Julien takes on each role presented to him with fervor, but he cannot oblige everybody without eventually betraying someone. Some roles, such as loyal, discreet secretary to the Marquis de la Mole (T. P. McKenna) and disdainful Romeo to his only daughter (Rachel Weisz), are simply incompatible. The imaginary Napoleon pushes Julien to view each favor, each order, each new position, that flatters his vanity and makes him feel liked, as something he has chosen for himself, directed into being. As a result, Julien throws himself out of his depth again and again, until his rash actions land him in a hole he can't emerge from, even with the efforts of a surprising number of people who love him. At the crucial moment, he asks 'What does this have to do with me?' 

In the end, Julien will not save himself because that choice, one of the first that he, and not a mentor or lover, would make regarding his future, would, he claims, make him a hypocrite. Julien believes that he lives by the Napoleonic code, but instead he lives by the pursuit of pleasures and luxuries, the illusory signs of power that he never comes close to actually attaining. His phantom Napoleon is a convincing rhetorician; Julien, acting always on sincere impulse, cannot see that his sincerity is the most fickle part of his character. It is pleasant to be loved by an aristocratic woman - it means sex and an interlude of asserting himself over someone of a higher class - and it is unpleasant to be rejected by her - hence, he does everything to win her back. But, even in this instance, he mopes about, until the worldly Comte de Beauvoisis (Crispin Bonham-Carter) tells him what to do. He is constantly sincere, lying only when instructed to do so by someone else (and thus sincerely doing his best to oblige), and thus he is a preternatural hypocrite.

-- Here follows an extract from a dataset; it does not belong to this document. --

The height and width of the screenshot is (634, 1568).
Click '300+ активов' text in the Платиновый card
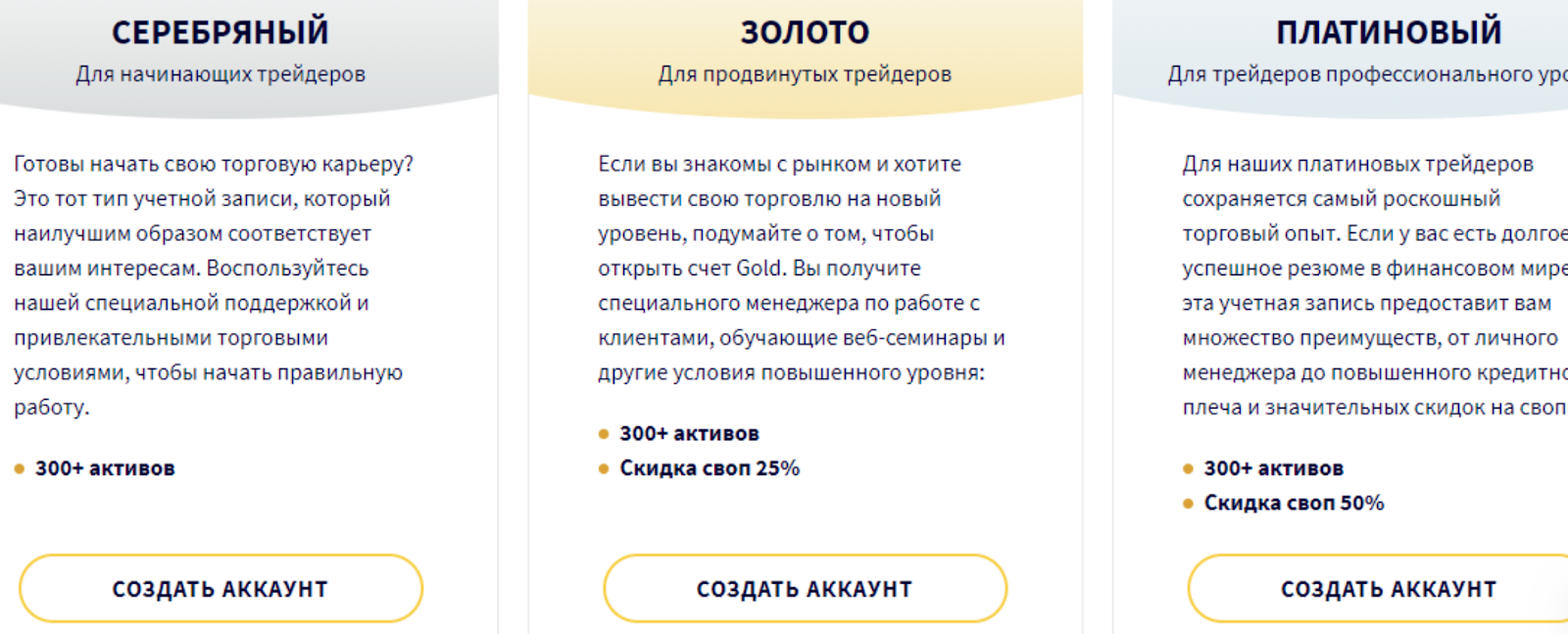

The performances of the actors are mannered, but so they should be: these characters are profoundly conscious of taking poses and playing parts. Even the least affected, the priest Pirard (Stratford Johns), uses his round, red, pock-marked face as a canvas depicting whatever emotion is best designed to achieve his aim. Sincerity and hypocrisy are not contradictory, but complementary, and this is true whether one wears the black uniform of the priest or the scarlet uniform of the hussar. 

The series benefits from an unusually rich symphonic theme by Jean-Claude Petit, evidently influenced by Romantic composers like Berlioz and Schumann, expressive cinematography (decidedly unexpected for a '90s television production) by John Mcglashan, with inky blacks and gashes of red emphasized above all other colors in the palette, and costumes by Odile Dicks-Mireaux that convey not only each character's class, politics, and attitudes towards love, but their emotional state in each scene. The sound design is marred by a distracting and near constant background noise of bird songs and calls, including one I couldn't identify that sounded so exactly like the mews of kittens that I actually paused the series, thinking there were cats outside my window. This one flaw, and the need to know a fair bit about French politics in the nineteenth century, are all that is likely to diminish the viewer's enjoyment of Scarlet and Black.